■ **Exercise details**
Where in the listing does the string "target" appear? Copy every line that holds it.

### Material to process

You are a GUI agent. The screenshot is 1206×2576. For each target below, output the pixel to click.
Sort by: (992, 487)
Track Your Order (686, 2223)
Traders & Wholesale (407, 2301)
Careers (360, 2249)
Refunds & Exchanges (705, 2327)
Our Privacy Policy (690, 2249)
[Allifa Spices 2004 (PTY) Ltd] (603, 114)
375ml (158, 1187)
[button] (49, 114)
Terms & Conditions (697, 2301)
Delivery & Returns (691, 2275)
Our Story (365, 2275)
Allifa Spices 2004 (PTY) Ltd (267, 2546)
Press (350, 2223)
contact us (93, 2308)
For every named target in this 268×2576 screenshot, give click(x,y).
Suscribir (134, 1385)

######
### Material to process

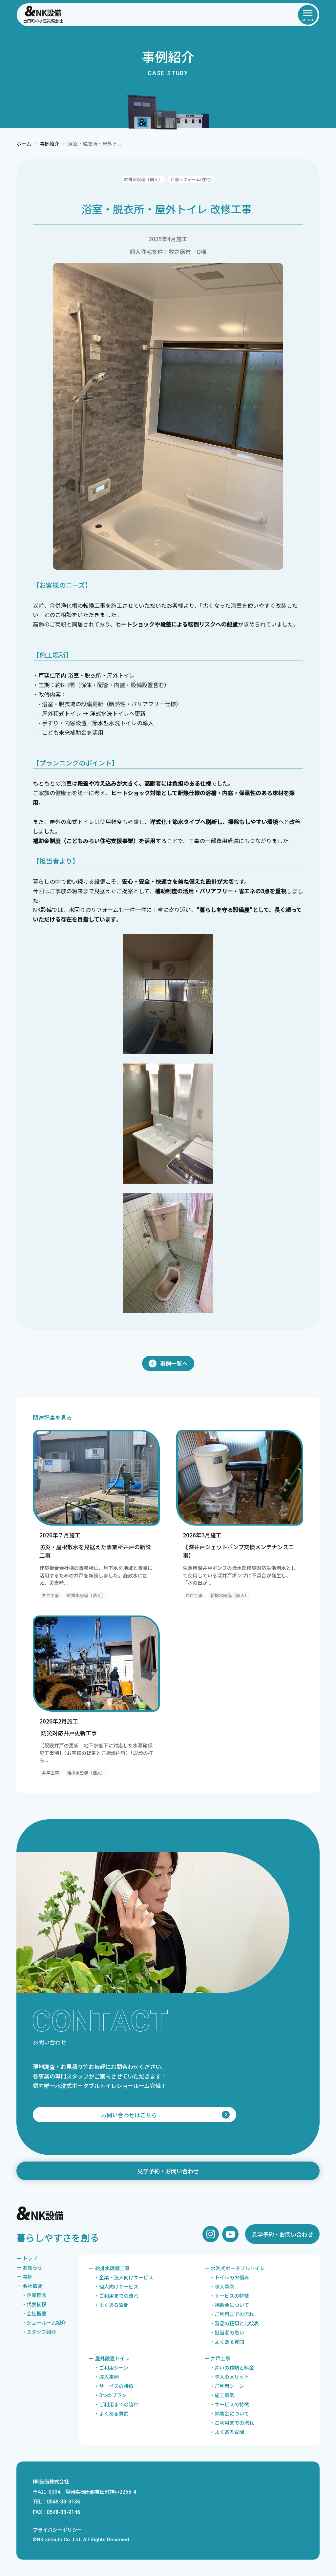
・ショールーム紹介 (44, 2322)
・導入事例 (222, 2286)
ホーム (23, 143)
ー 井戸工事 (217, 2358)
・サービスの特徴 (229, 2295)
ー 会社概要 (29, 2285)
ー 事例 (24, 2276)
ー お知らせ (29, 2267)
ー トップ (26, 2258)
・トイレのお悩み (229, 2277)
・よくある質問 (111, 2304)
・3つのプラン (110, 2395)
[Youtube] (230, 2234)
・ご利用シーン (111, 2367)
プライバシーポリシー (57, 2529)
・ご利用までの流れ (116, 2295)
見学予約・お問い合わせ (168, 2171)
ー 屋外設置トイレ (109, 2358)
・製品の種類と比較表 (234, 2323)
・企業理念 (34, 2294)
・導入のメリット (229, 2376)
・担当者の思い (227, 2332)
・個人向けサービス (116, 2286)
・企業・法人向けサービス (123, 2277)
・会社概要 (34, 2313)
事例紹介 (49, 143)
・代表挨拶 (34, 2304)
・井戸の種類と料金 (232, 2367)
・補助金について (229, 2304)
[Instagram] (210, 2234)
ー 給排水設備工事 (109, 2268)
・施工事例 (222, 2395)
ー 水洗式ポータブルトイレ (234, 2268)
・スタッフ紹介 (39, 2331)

######

■ **Task answer**
You are a GUI agent. The screenshot is 1206×2576. For each target below, output the pixel to click.
For every named target in this 268×2576 screenshot, give click(x,y).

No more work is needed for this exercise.